View our photo album from the 2009 NCS Reuben Awards!

2009's HOLIDAY TREAT FROM HOGAN'S ALLEY:

The Christmas Card Art of Arnold Roth

This year it's our privilege to present a treasure trove of Christmas cards from the archives of the legendary Arnold Roth. Each of his cards is a masterpiece of design, composition and humor, and we talked to Roth about the process he uses to create them and what the holiday means to him. (Below his cards are some holiday-related oddities, so be sure to scroll all the way down.)

Hogan's Alley: What inspired you to begin creating your own Christmas cards each year? After all, you stay plenty busy, so it's not like you have all this spare time.

Arnold Roth: I started to freelance in 1951. At that time, sending a Christmas greeting to clients and prospective customers served the purposes of celebration of the holiday spirit and a reminder of the senders and the service they might provide. In the case of artists, it also serves as a portfolio piece that displayed their particular approach to the subject matter.

The first one I sent--in 1952 or '53--was the bird walking into the fellow's yap. It made sort of a hit, and most recipients remembered it. "All I could taste all through to New Year's was feathers!" was the usual reaction. I never had known how many people knew what feathers tasted like.

I have always, and still do, favored the ideas and good feelings of Christmas, though I am not a Christian. My wife is. Combining our lists, we eventually sent 600 cards every years--always in a stamped envelope--for many decades. Due to attrition and being long-lived, the list has swindled to about 450. It's a fairly arduous exercise, but a rewarding one.

#### [Work to complete]
Continue the interview with Arnold Roth about his Christmas cards, picking up right after its final sentence.

#### [Recorded data]

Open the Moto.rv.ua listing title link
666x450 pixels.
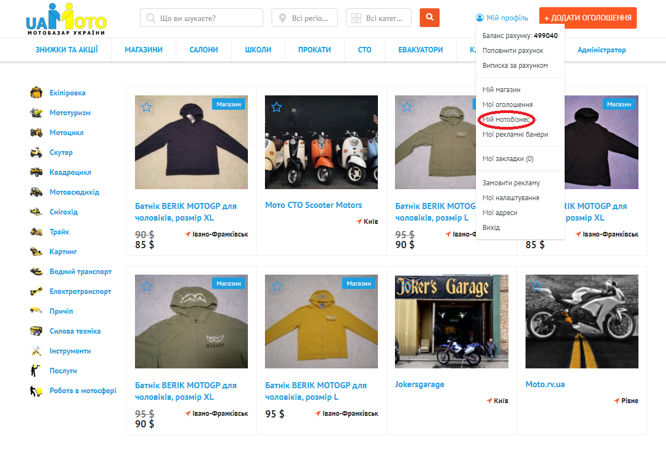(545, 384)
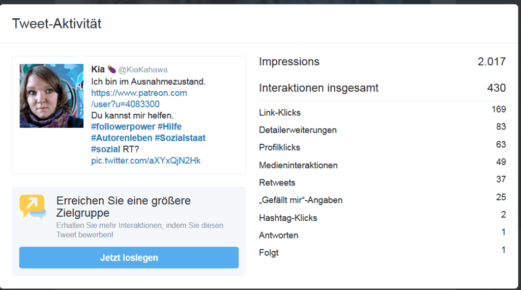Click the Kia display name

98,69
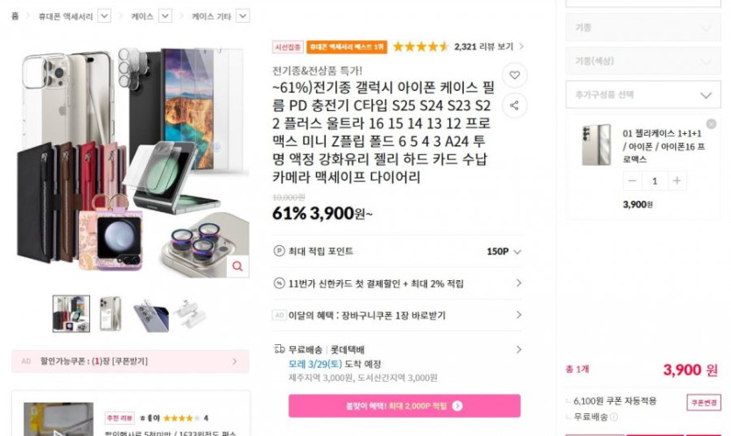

* * *

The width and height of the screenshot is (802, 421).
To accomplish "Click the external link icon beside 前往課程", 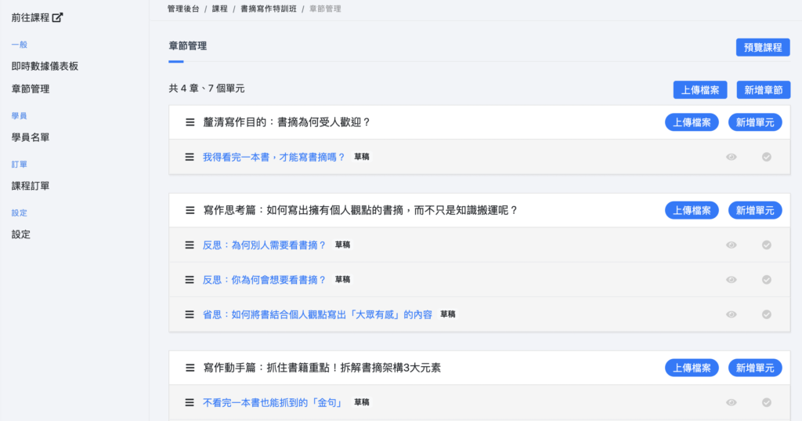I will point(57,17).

#### [Result of the task]
People reply--usually in their following year's greeting--"I think I understood the idea of your card." "That's another Christmas you ruined for our entire family!" "Your card is still pinned to our mantle. Nobody has figured it out yet!" Oh, me! I mean well--and it's better than the taste of feathers. I guess.

HA: Is there a certain time of the year when you begin working on that year's card?

Roth: I try to get the paste-up to the copiers by mid-November, but it can be mid-December. Last-minute, nerve-wracking deadlines are no strangers in my life. I do the drawing, reduce it to size on my copier--lessening the quality of the line, sometimes--and paste four copies on an 8 1/2 by 11 sheet. A professional copy printer prints and cuts the cardstock sheets. I sign them. My wife and I envelope and stamp--she addresses most of them. Another Christmas ruined for friends, clients and aged ingestors of feathers.

HA: I notice that some of your cards have a topical aspect, like the Muslim bringing Islamic-style greetings in 2003. But overall, there's not a lot of topical commentary. How do you decide when to incorporate commentary into your card?

Roth: I try to do an idea that connects to something that had occurred that year, from world politics to family occurrences. Last year's [2008] indicated voters, who don't usually vote, turning out for the Obama election. Some years, it's just Christmas.

HA: Some of your cards are undated. Clearly, you weren't thinking of future archivists when you designed them!

Roth: My most intense professional concentration has always been producing cartoon drawings. As an individual producer, it was incumbent on me to keep orderly financial books. Everything else was left to some future where it would sort itself out. That wasn't a conscious choice. Necessity dictated it. Hiring someone to create order was not practical. It seemed that by the time I advised someone else what was what, etc., I might as well do it. Of course, being bent over a drawing board every day for long hours precluded doing much of anything else. Eventually the disorder caught up to me.

Early on I could remember which Christmas card followed the others. But I stayed in business so long and became so unexpectedly successful that confusion and guesswork replaced accurate memory. So I started dating them. Many people claim to have saved them all. Many people are smarter than I am.

HA: In the card from 1991, what is Santa putting in the stockings? Condoms?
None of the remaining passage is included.